:: SOURCE ::

Gordeeva's `My Sergei' Tells Touching Love Story
MILWAUKEE - She looks so small out there by herself. Even having other skaters practicing at the same time as Ekaterina Gordeeva cannot diminish the impression of her being stranded on a glacier.
Gordeeva feels the same thing. There is for her a loneliness she once experienced as the temporary isolation of total concentration but now is a permanent solitude. There once was G&G, touching the world in surpassing harmony as Russians, lovers, two-time Olympic skating champions and parents.
Gordeeva and her late husband, Sergei Grinkov, had an extra dimension together. He was 6 feet tall and 163 pounds. She is only 5-2 and 95 pounds.
"Ice so cold. Rink so big. And little woman so alone on the ice," said choreographer Marina Zueva, who has worked with Gordeeva for 14 years.
Zueva was speaking last month, after Gordeeva had just finished her first competition as a singles skater, the World Team Championship. Nine months had passed since Grinkov died of a heart attack at 28, ending a partnership of such intense personal and professional concert that no one who ever saw them could fail to mourn his - and its - passing.
In Gordeeva's new book, "My Sergei," written with Sports Illustrated's Ed Swift, it becomes even more evident how special their relationship was and how multidimensional a man Grinkov was.
Literate, compassionate, affectionate, possessed of an innate musicality and a zestful temperament, he was a husband who once pushed the car out of the garage to avoid waking his wife while he went to buy things for a surprise breakfast in bed. No wonder the book is subtitled, "A Love Story."
"This is my life"
Gordeeva, 25, a Muscovite transplanted to Simsbury, Conn., could not imagine ever skating with another partner. So, at least for now, she is soldiering on alone, a singles skater for the first time since age 10, struggling through a four-minute program to a haunting piece of Rachmaninoff, falling on one jump and stepping out of the landing on another. With Grinkov, perfection had not only been an ideal but a commonplace.
"The first few times I skated singles in shows were terrible," she said over lunch in a Milwaukee hotel as she described her performances after her debut during a Grinkov tribute last winter. "I would come out on the ice totally lost. I couldn't feel the arena or the crowd.
"I was so used to have someone big around me, I was pretty sure everyone could see us and feel us. In singles, I thought no one can even see me out there. After a show in Paris last spring, I was so upset I thought, `I'm not going to skate anymore.' I am getting more comfortable with it as I continue."

:::
:: MATERIAL ::

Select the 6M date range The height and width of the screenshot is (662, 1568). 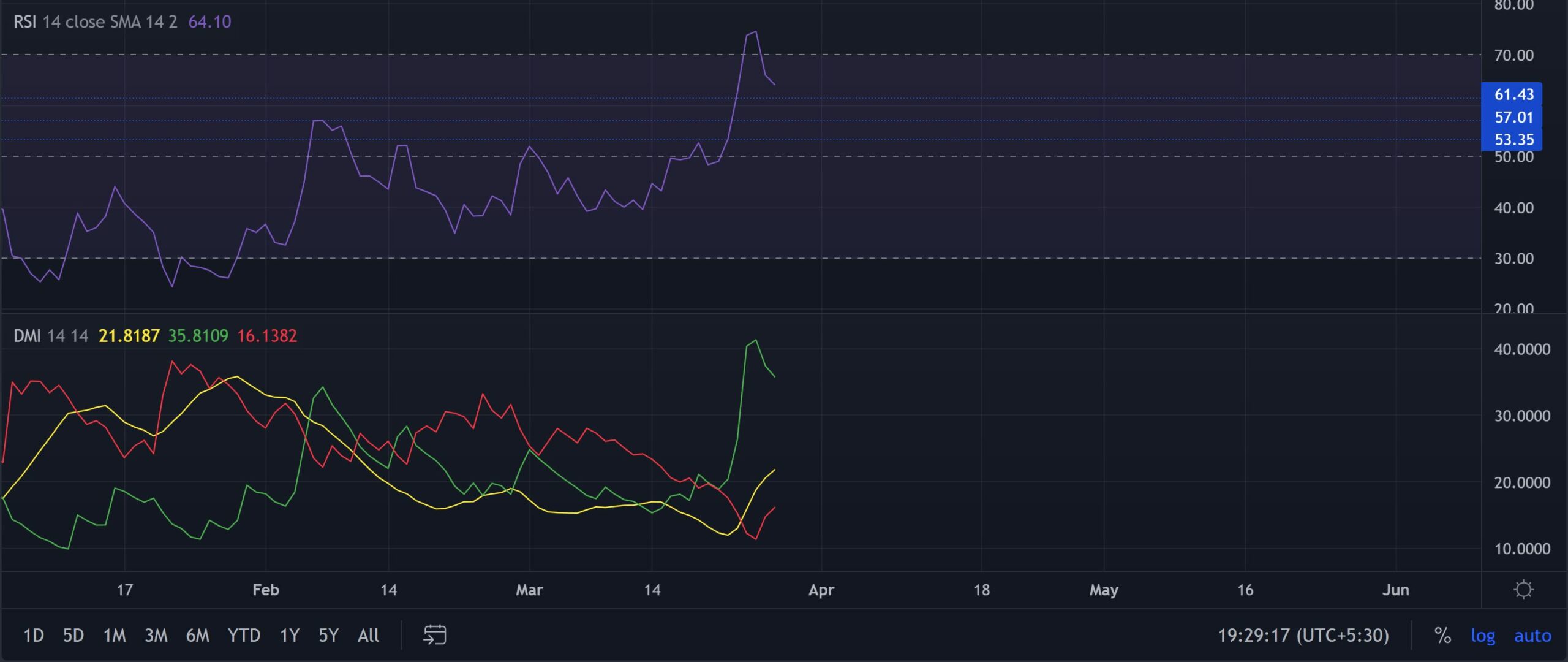tap(197, 636)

:::

- _STATED PROBLEM A_: Write out the part of the Gordeeva article from "Gordeeva and her" to "its - passing.".
- _STATED PROBLEM B_: Pick up the article about Ekaterina Gordeeva and keep writing it past its last sentence.

- _EXPECTED ANSWER A_:
Gordeeva and her late husband, Sergei Grinkov, had an extra dimension together. He was 6 feet tall and 163 pounds. She is only 5-2 and 95 pounds.
"Ice so cold. Rink so big. And little woman so alone on the ice," said choreographer Marina Zueva, who has worked with Gordeeva for 14 years.
Zueva was speaking last month, after Gordeeva had just finished her first competition as a singles skater, the World Team Championship. Nine months had passed since Grinkov died of a heart attack at 28, ending a partnership of such intense personal and professional concert that no one who ever saw them could fail to mourn his - and its - passing.

- _EXPECTED ANSWER B_:
Since her agent, Jay Ogden of the International Management Group, suggested Gordeeva try singles last spring, she has been in demand for both shows and competitions. With the judging emphasis on artistry in most professional skating competitions, her limited jumping ability is not a serious liability.
"To be honest," Gordeeva said, "this is the way I can earn money. This is my life."
Skating helped healing
What some forget is when Grinkov died, Gordeeva had lost not only her husband and the father of their daughter but, at first, also her career and her daily touchstone of training for that career.
It was skating that helped Gordeeva emerge from the sorrow that followed her husband's late November funeral in Moscow. For days, she sat around her parents' apartment, with nothing to do other than experience the same feelings over and over again. Finally, after waking up with tears in her eyes several successive mornings, she realized the sport could provide a different focus.
"It was part of the healing process, I guess," she said.
She finished second to Kristi Yamaguchi in singles last weekend in the U.S. Pro Championships in Albany, N.Y. It was the first time for Gordeeva to be scored head-to-head (rather than in a team format) against other top singles skaters, including Olympic champions Yamaguchi, Katarina Witt and Dorothy Hamill. After skating several years with Grinkov in the Stars On Ice tour, she will do singles performances this winter.
"For me, pairs skating always will be more interesting," she said. "To create and tell a whole story is much easier together.
"I'm thinking it would be possible now for me to skate with another person. It will never be the same as with Sergei, and I don't want it to be. I am starting to enjoy singles now, but if something came up in pairs, I could probably do it."
"Don't forget Sergei"
Alone on the ice, Gordeeva still thinks of herself skating as a pair. What she wants people to see is not just a young woman learning to move forward after tragedy by using her best and favorite skill. In her presence, she wants the audiences to feel another's.
"Maybe when people see me on the ice, they will also remember about Sergei," she said. "This is the way I can tell people: `Don't forget Sergei and how we skated together."'
There is a reminder in the music, the Rachmaninoff Elegy in E-Flat Minor, from a recording with the late composer at the piano. An elegy is a lamentation for the dead. And Rachmaninoff, as both pianist and composer, radiated the soul of Russian romanticism, just as Gordeeva and Grinkov did as skaters. They became the romantic period's sporting exponents, winning Olympic free skates in 1988 and 1994 to the music of Beethoven, Mendelssohn and Chopin.
"I never liked to watch our skating (on tape) and never really appreciated it," she said. "Now when I watch the video tapes, I really like to see it. I realize now it was something so up high."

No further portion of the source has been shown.